**Documentfragment**.

Misschien moest ik maar eens schrijven over iets fijns. Iets
blijs. Je-weet-wel, zoiets waar je heel vrolijk van wordt. Want toegegeven: ik
ben een beetje boos. Op de verwarming op mijn kot die niet werkt (dat wordt
dikketruienweek), op mij nieuwe gsm die ook niet werkt (tot zover mijn
smartphoneoptimisme), op mezelf (die eigenlijk ook niet goed aan ’t werken is),
op de Albert Hein, omdat de melk op was, op mijn internet dat steeds uitvalt en
tergend traag gaat, op mijn cursus, omdat hij blijkbaar niet zichzelf wil
onderstrepen, op dat stomme groepswerk dat maar niet opschiet (is dat eigenlijk
wel een academische werkvorm?) en op mijn nieuwe gsm. OMDAT. HIJ. NIET. WERKT!
Gefrustreerd? Ik? Nauwelijks. Nauwelijks nog, als ik nu wat
fijns ga schrijven. Snel! Wat fijns! Voor ik me in zelfmedelijden wentel (of is
het daarvoor al te laat?).
Planckendael, dat was fijn. Oh wat was dat fijn. Bij nieuwe
chiro-uitdagingen hoort ook afscheid nemen van oude ploegen. Dat deden we in
stijl. Na enkele nmbsfrustraties (don’t go there, Lotte) en een zeer
onaangename aanvaring met de trappen van het station in Mechelen (Haasten.

**Aangeleverde gegevens**.
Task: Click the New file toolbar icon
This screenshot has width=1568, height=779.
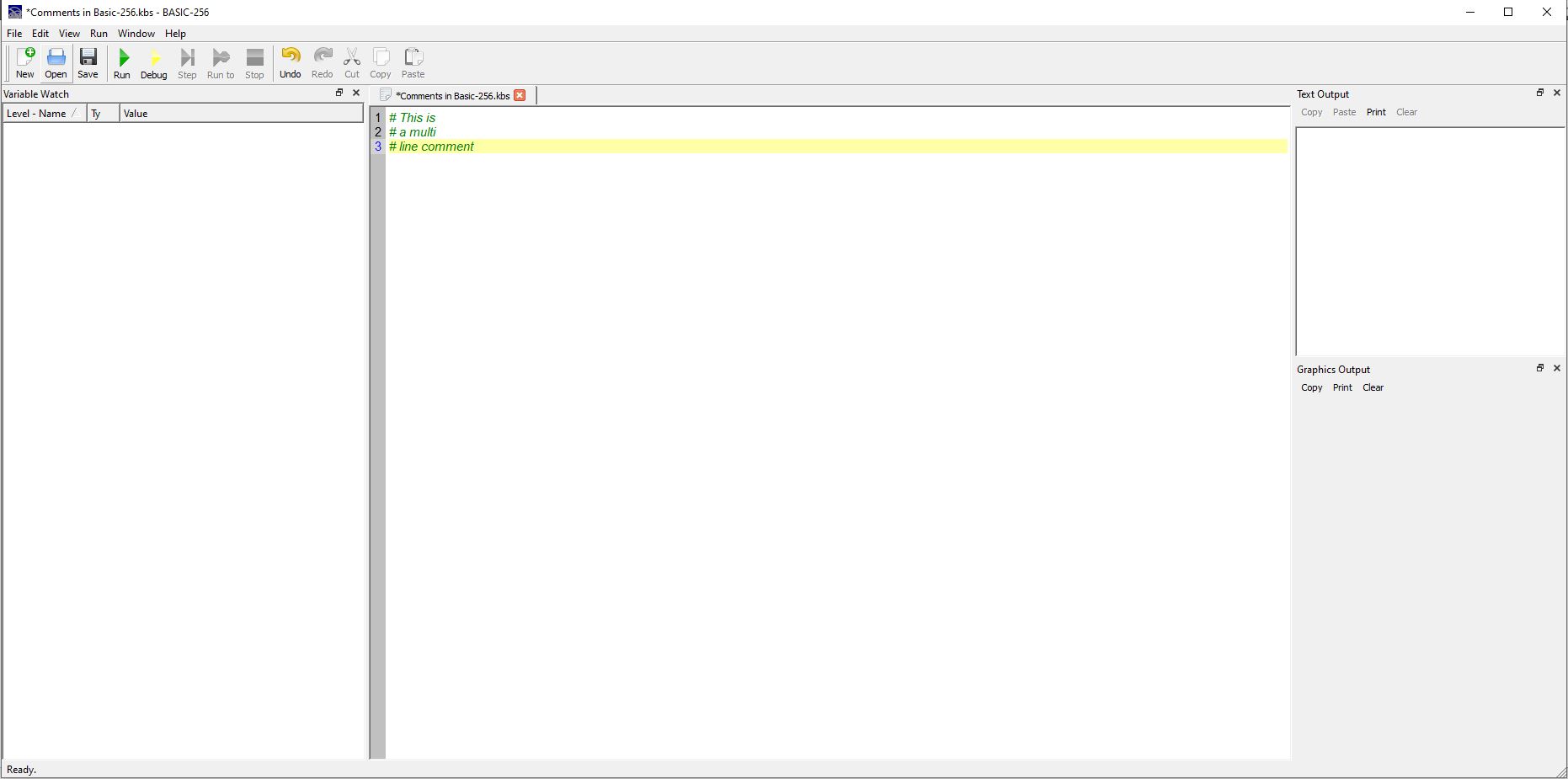Action: pos(25,63)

**Verken het materiaal**.
1. Waarom staat de Albert Hein in de blogtekst tussen de dingen waarop de verteller boos is?
2. Citeer uit de blogtekst het stuk van "Misschien moest ik" tot "al te laat?).".
3. Zet de blogtekst voort na de laatste zin die getoond wordt.

**Resultaten**.
1. Omdat de melk op was.

2.
Misschien moest ik maar eens schrijven over iets fijns. Iets
blijs. Je-weet-wel, zoiets waar je heel vrolijk van wordt. Want toegegeven: ik
ben een beetje boos. Op de verwarming op mijn kot die niet werkt (dat wordt
dikketruienweek), op mij nieuwe gsm die ook niet werkt (tot zover mijn
smartphoneoptimisme), op mezelf (die eigenlijk ook niet goed aan ’t werken is),
op de Albert Hein, omdat de melk op was, op mijn internet dat steeds uitvalt en
tergend traag gaat, op mijn cursus, omdat hij blijkbaar niet zichzelf wil
onderstrepen, op dat stomme groepswerk dat maar niet opschiet (is dat eigenlijk
wel een academische werkvorm?) en op mijn nieuwe gsm. OMDAT. HIJ. NIET. WERKT!
Gefrustreerd? Ik? Nauwelijks. Nauwelijks nog, als ik nu wat
fijns ga schrijven. Snel! Wat fijns! Voor ik me in zelfmedelijden wentel (of is
het daarvoor al te laat?).

3.
Gladde schoenen. Gladde vloer. Onhandig. Grote blauwe plek. PIJN!) werden we
heel hartelijk erehaaggewijs ontvangen. Een verrassingstortillalunch stond al
te wachten in een waterig herfstzonnetje en met al dat uiterst fijne gezelschap
beloofde het een prachtige middag te worden. Toen ons ook nog een uitje naar de
dierentuin beloofd werd kon de pret al helemaal niet meer op. We zagen
olifanten en koala’s (lievelingsdieren: check!), lieten het kind in onszelf los
op het touwenparcours, vielen niet in het water bij de kano-oversteek, raakten
elkaar maar een keer of twee kwijt, en genoten van prachtig weer. Met dieren op
zich heb ik niet zoveel. Sommigen zijn ronduit eng, anderen gevaarlijk en van
de meeste ben ik bang. Maar zo op de prachtigste herfstdag tot nu toe in
prachtig gezelschap met prachtige
jaarlijkse-planckendael-bezoekjes-jeugdherinneringen in het achterhoofd was ik
toch heel blij om daar tussen die dieren te zitten. En ook nog: dankjewel lieve
afdelingscommissievriendjes voor het fijne afscheid. Dat jullie gemist gaan
worden, zegt!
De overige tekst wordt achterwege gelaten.